CDKN1B promoted Phlpp1 mRNA 5ʹ-UTR activity accompanied with inhibition of Mir6981 expression. (a–c) Wild-type Phlpp1 mRNA 3ʹ-UTR-driven luciferase reporters(a), 5ʹ-UTR-driven luciferase reporters (b), The luciferase reporter containing both the 5ʹ-UTR and 3ʹ-UTR regulatory regions (c), were cotransfected with pRL-TK into Cdkn1b^+/+ and cdkn1b(Δ51) cells, respectively. Twenty-four h post transfection, the transfectants were extracted for evaluation of the luciferase activity. TK was used as an internal control.
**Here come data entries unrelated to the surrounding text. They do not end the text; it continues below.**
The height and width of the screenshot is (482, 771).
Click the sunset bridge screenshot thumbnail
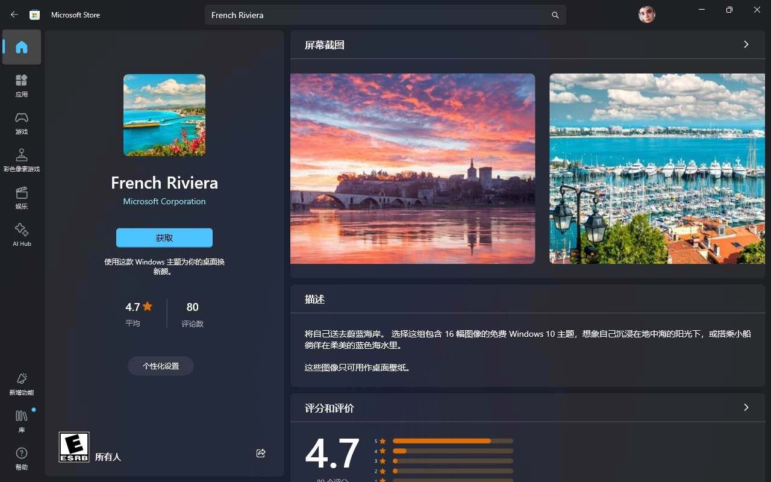[x=413, y=169]
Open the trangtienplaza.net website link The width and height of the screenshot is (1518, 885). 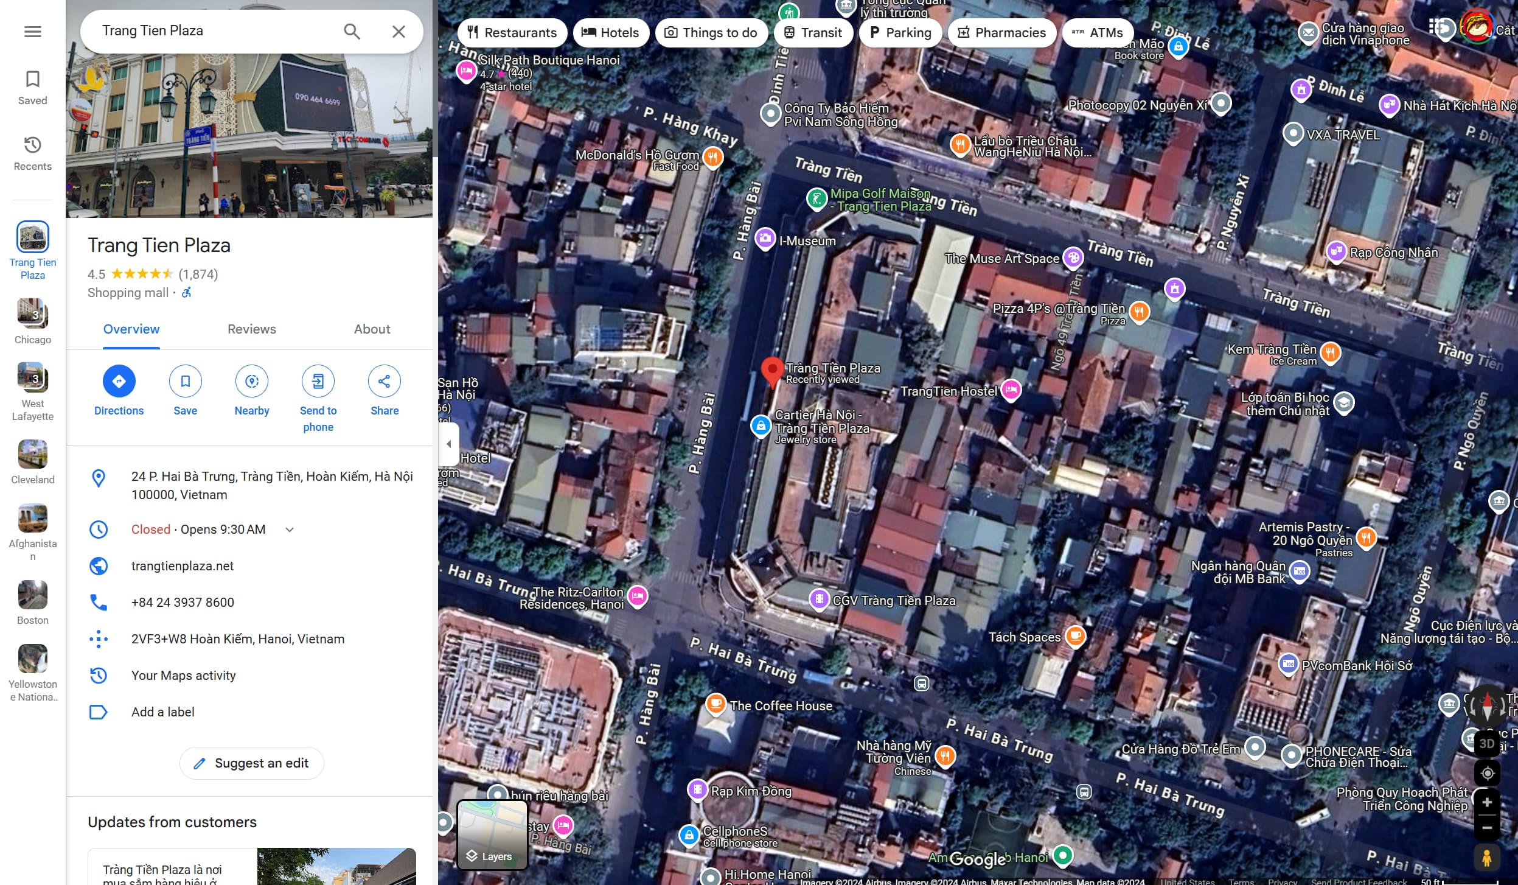tap(183, 566)
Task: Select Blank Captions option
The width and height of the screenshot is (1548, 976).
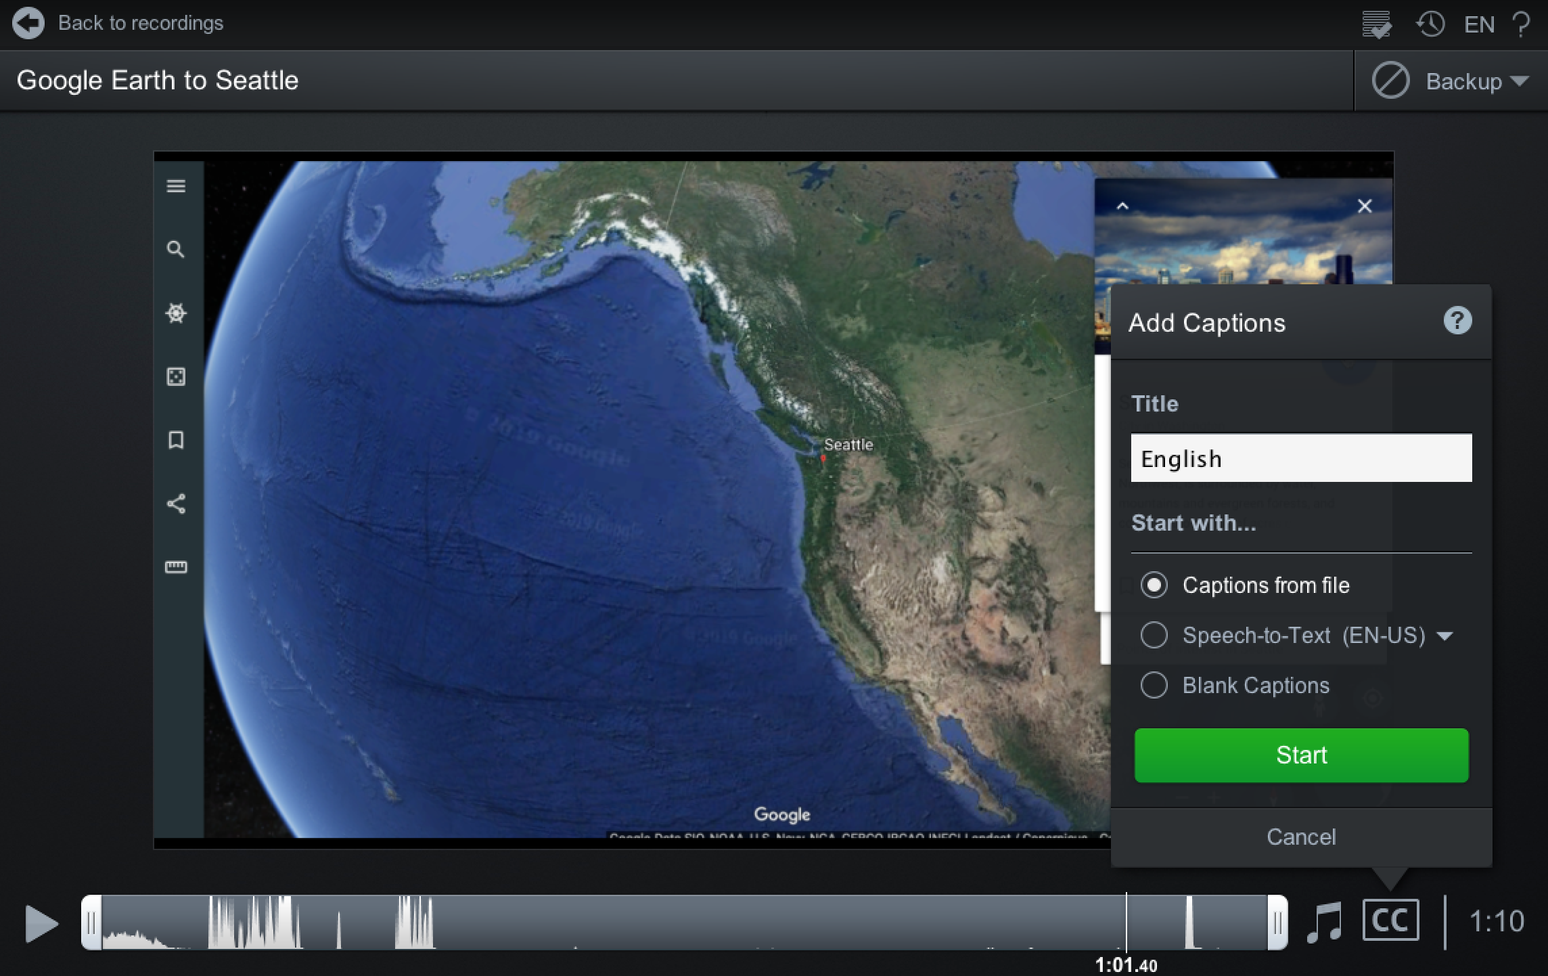Action: pos(1155,686)
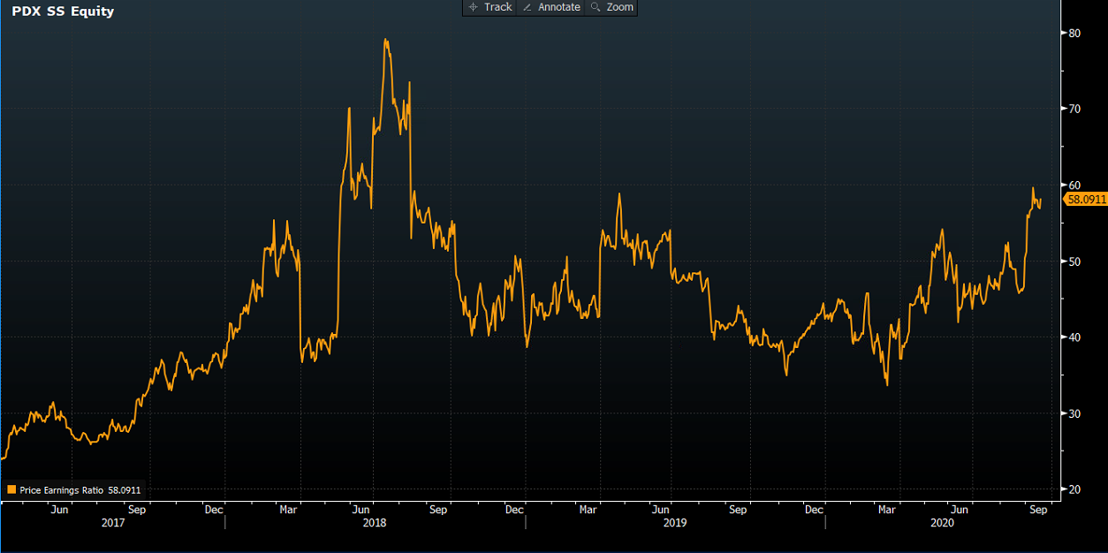Click the highest peak of the orange line
The height and width of the screenshot is (553, 1108).
385,40
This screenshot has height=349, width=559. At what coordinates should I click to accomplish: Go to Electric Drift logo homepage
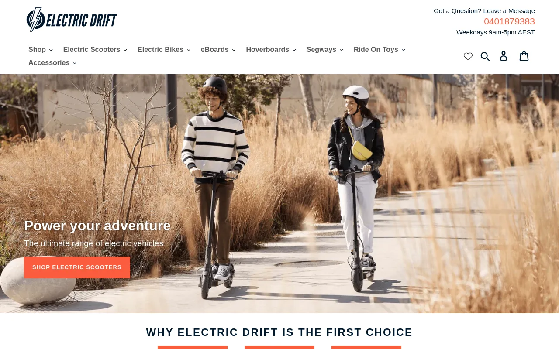coord(72,20)
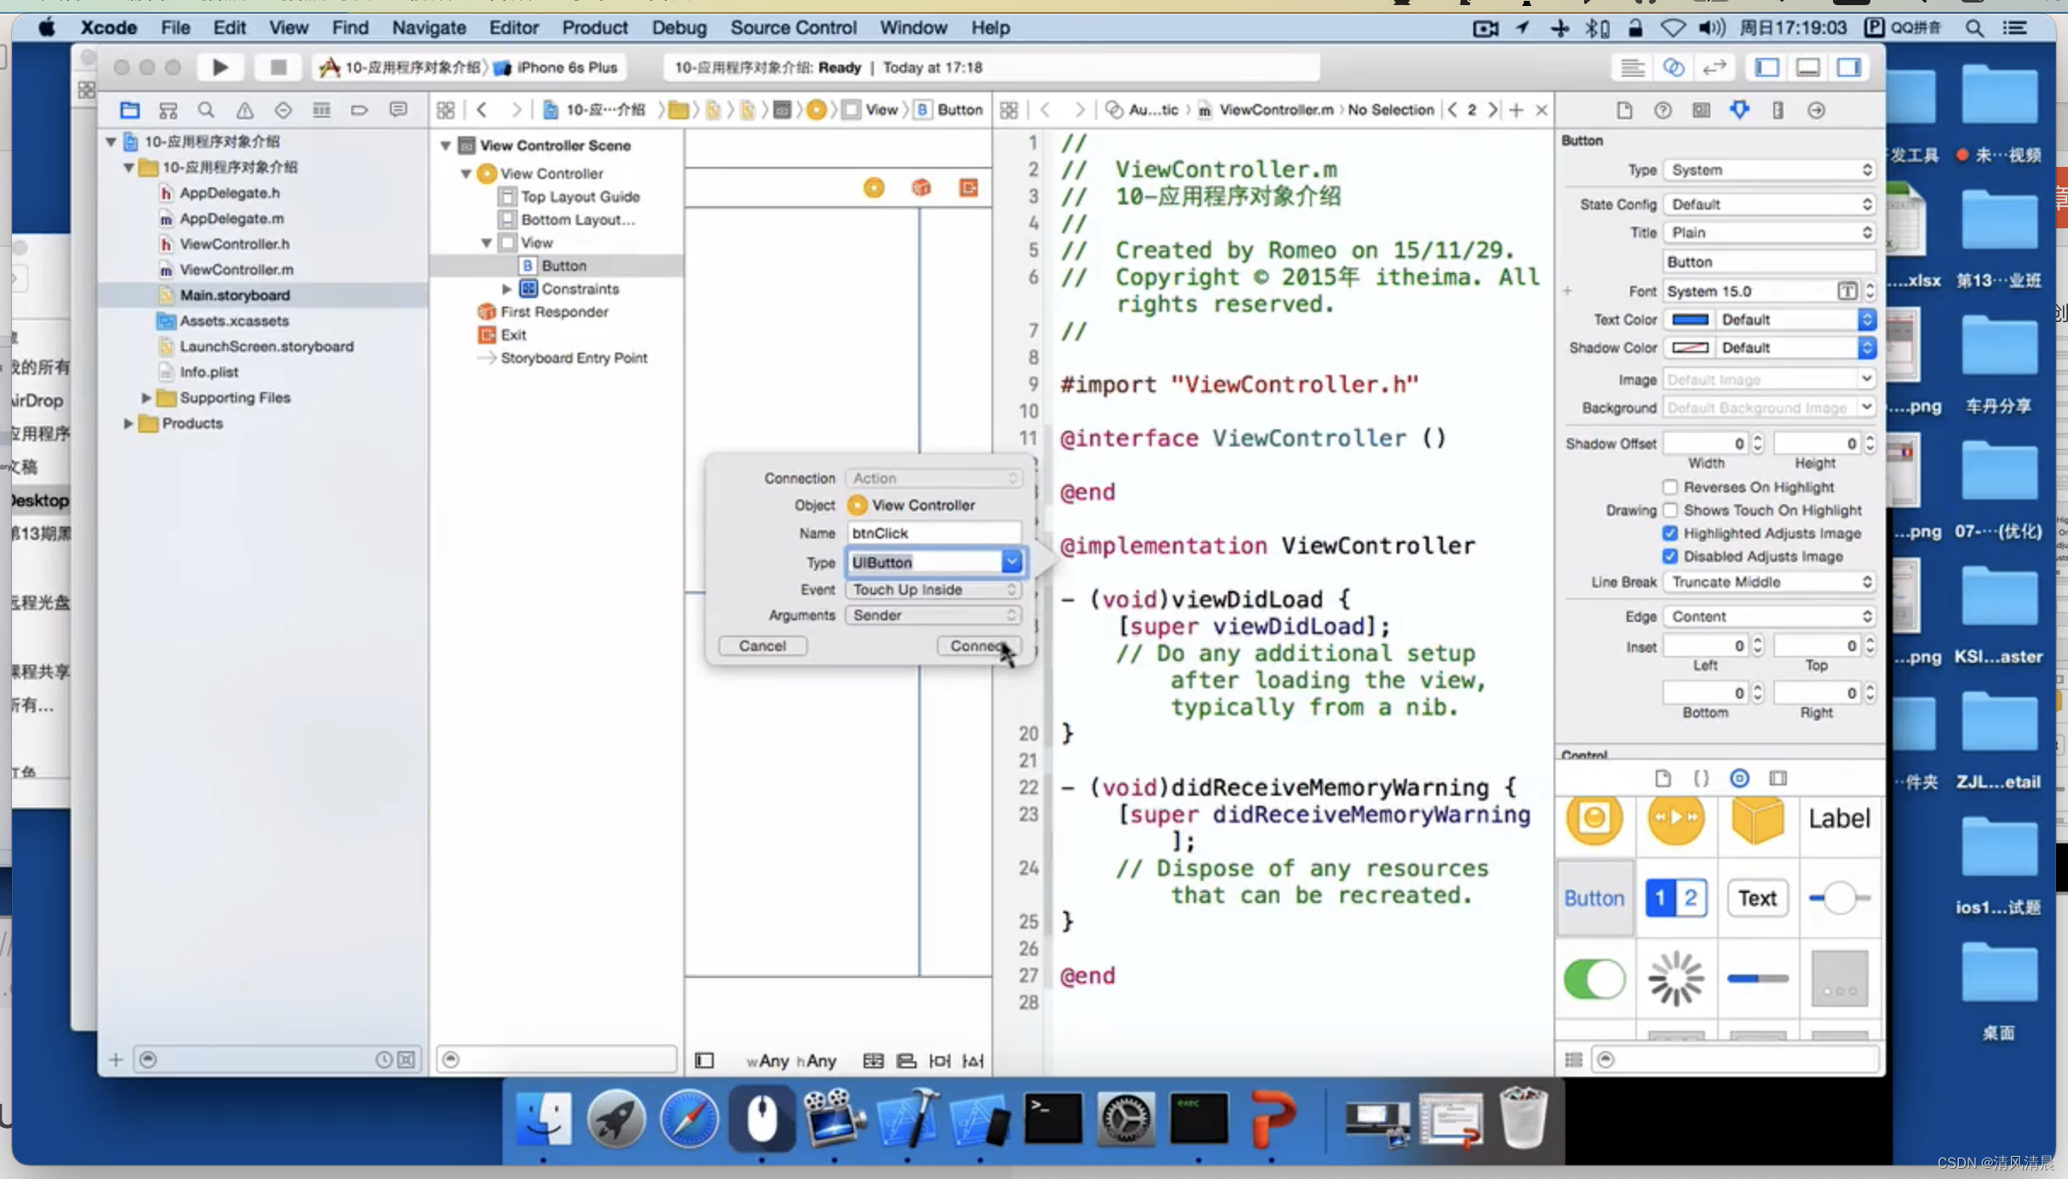Viewport: 2068px width, 1179px height.
Task: Open the Event dropdown selector
Action: [932, 588]
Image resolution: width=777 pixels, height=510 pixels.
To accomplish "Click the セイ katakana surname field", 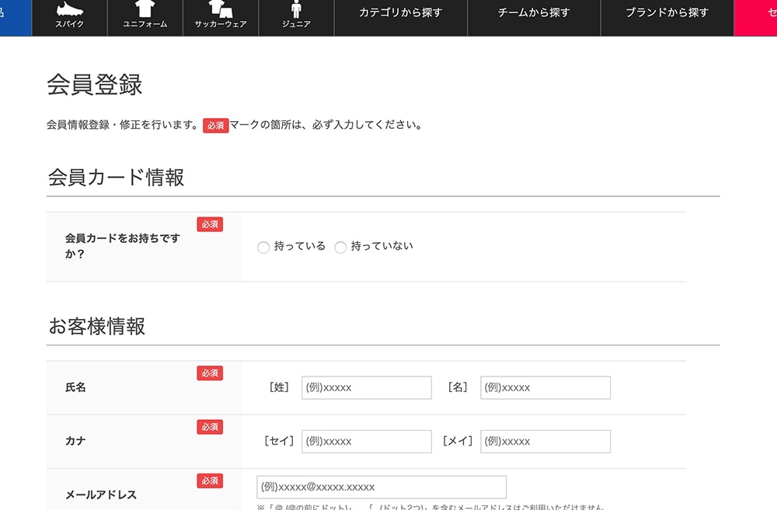I will pos(367,441).
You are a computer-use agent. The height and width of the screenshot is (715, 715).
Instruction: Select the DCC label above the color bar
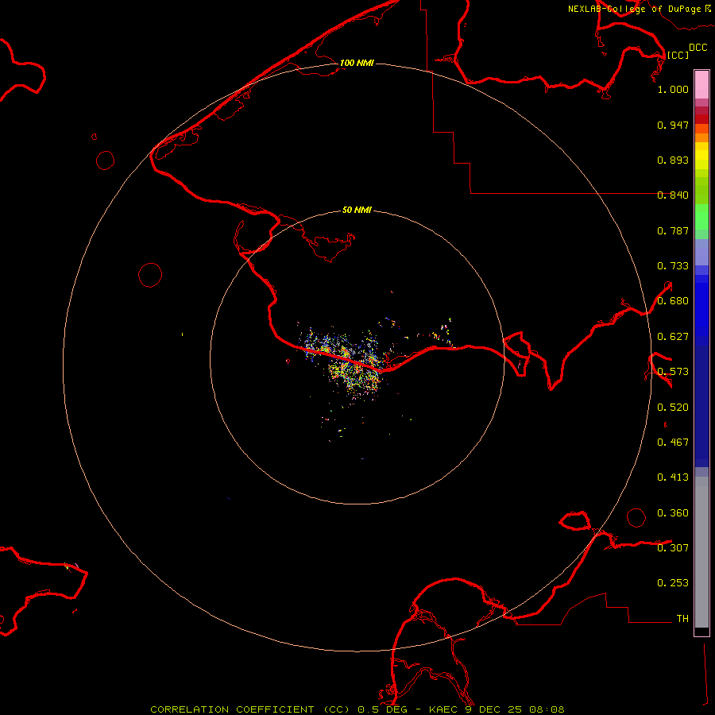click(x=698, y=48)

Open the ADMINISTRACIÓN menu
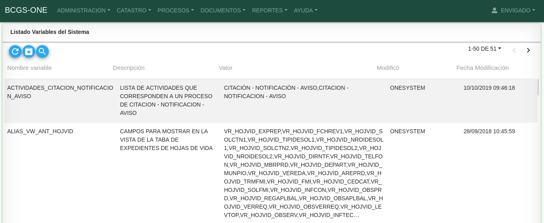[84, 10]
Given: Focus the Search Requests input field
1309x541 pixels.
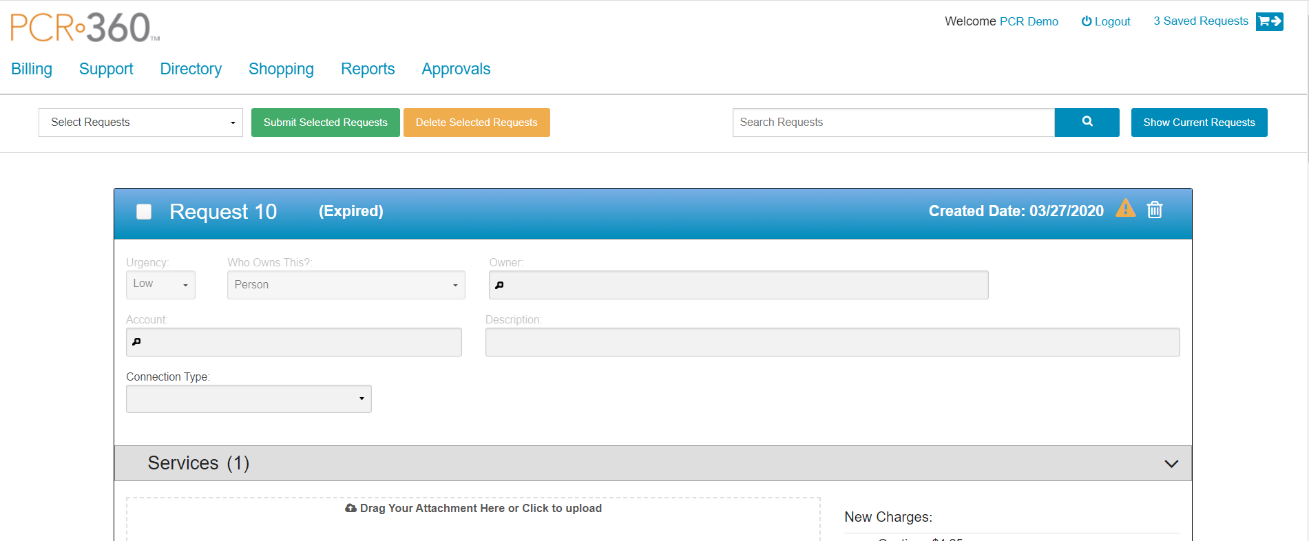Looking at the screenshot, I should click(893, 123).
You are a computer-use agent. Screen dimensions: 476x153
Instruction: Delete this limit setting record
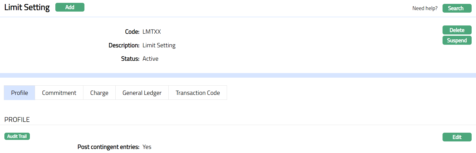point(457,30)
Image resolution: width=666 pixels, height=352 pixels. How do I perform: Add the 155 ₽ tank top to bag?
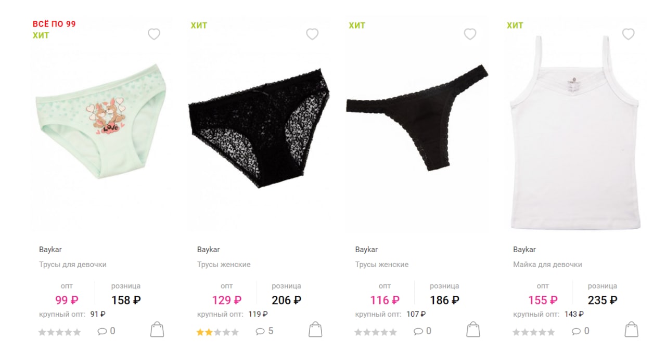631,330
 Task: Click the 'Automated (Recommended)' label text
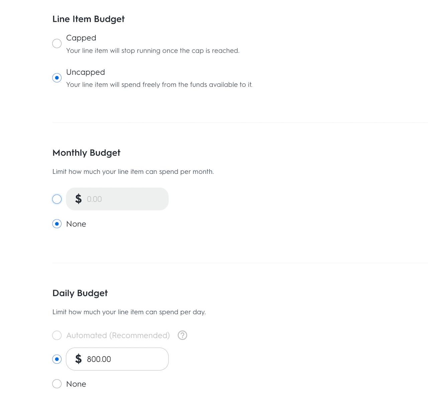[x=118, y=335]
The results were presented as Phlpp1 3ʹ-UTR activity (a), 5ʹ-UTR activity (b), or Phlpp1 mRNA 3ʹ and 5ʹ-UTR activity (c) relative to Cdkn1b^+/+ cells. Each bar indicates a mean±SD of triplicates. The symbol (*) indicates a significant difference in comparison to Cdkn1b^+/+ cells (P < 0.05). (d) Cell extracts from Cdkn1b^+/+, cdkn1b(Δ51)(GFP), and cdkn1b(Δ51)(GFP-CDKN1B) cells were subjected to western blot analysis for protein expression of CDKN1B, P-RPS6, RPS6, and PHLPP1. TUBA was used as a protein loading control. (e) For the cells indicated, the expression levels of Mir7a, Mir103a, Mir135a, Mir196a, Mir199a, Mir503, and Mir6981 were evaluated by real-time PCR. The results were normalized to Rnu6. The symbol (*) indicates a significant increase in comparison to Cdkn1b^+/+ cells, while the symbol ‘#’ indicates significant inhibition in comparison to cdkn1b(Δ51) cells (P < 0.05). (f,g) The expression levels of Mir6981 were evaluated by real-time PCR in Cdkn1b^+/+ vs. cdkn1b^−/- cells (f), and Cl41(Nonsense) vs. Cl41(shCdkn1b) cells (g). The results were normalized to Rnu6. Each bar indicates a mean±SD of triplicates. The symbol (*) indicates a significant difference in comparison to Cdkn1b^+/+ cells or Cl41(Nonsense) cells (P < 0.05).